In this section we will start working with **unsupervised** algorithms, which work with unlabeled data. 

A good example is **clustering**, where we look for _groups_ (clusters) in the data. Here is our first clustering algorithm: 

### K-means algorithm

The K-means algorithm is by far the most popular and widely used (_at the time of the video_) clustering algorithm. 
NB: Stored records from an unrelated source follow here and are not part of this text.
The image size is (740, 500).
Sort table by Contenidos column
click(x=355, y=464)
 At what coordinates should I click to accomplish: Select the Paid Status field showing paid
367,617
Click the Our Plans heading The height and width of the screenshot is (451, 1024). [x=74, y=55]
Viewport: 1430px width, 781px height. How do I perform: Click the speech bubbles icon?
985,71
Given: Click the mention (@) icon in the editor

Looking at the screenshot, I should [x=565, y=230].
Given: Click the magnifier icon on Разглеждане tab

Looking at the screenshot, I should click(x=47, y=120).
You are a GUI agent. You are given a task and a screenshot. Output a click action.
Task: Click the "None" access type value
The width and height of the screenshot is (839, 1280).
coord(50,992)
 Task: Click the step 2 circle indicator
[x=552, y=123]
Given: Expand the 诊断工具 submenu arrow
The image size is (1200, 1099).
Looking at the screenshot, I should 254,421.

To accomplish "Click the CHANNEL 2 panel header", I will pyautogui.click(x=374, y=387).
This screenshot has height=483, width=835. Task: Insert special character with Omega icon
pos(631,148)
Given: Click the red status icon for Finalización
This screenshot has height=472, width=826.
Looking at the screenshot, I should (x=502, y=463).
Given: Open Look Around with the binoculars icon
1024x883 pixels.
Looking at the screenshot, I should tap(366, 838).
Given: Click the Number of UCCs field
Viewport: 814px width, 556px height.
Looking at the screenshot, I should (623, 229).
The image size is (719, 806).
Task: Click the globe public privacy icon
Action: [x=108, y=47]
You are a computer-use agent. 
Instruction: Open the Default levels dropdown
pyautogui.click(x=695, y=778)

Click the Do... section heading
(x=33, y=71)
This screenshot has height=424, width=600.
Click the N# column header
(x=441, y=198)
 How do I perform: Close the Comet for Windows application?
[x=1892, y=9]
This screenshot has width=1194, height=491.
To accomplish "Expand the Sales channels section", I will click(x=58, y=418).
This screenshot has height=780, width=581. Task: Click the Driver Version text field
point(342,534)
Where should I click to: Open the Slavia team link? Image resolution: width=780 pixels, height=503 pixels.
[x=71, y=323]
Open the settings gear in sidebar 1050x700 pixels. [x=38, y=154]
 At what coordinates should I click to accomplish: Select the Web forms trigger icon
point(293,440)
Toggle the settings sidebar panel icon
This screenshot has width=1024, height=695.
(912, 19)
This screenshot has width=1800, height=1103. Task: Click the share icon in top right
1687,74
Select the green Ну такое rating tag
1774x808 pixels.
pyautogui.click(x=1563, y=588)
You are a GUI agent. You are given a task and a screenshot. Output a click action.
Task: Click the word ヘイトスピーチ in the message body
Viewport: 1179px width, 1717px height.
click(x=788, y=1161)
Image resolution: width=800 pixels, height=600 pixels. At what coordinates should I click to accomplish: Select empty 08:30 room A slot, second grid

Assuming I want to find $n$ clusters from my dataset, our algorithm will: 

1. Initialize two random $n$ points (**clusters centroids**)
2. Assign all points to one of the $n$ clusters
3. Move the centroids to the **average** of the new clusters
4. Rinse and repeat

Notation:

* $K$ = number of clusters 
* $c^{(i)}$ = cluster centroid $i$
* $x^{(i)}$ = center of cluster $i$
* $\mu_k$ = average of points assigned to cluster $k$

### Optimization objective

Like the previous algorithms we have seen, K-means has its own minimization function. Understanding it will be useful for two reasons:

* Debugging / checking that everything runs properly
* Avoiding to end up in local minima

Using the notation introduce above, our optimization objective is:

$J(c^{(1)}, \ldots, c^{(m)}, \mu_1, \ldots , \mu_k) = \frac{1}{m} \sum_{i=1}^m ||x^{(i)} - \mu_{c^{(i)}}||^2$

### Random initialization

The most effective method is picking $K$ distinct random training examples and assign them as our first centroids. 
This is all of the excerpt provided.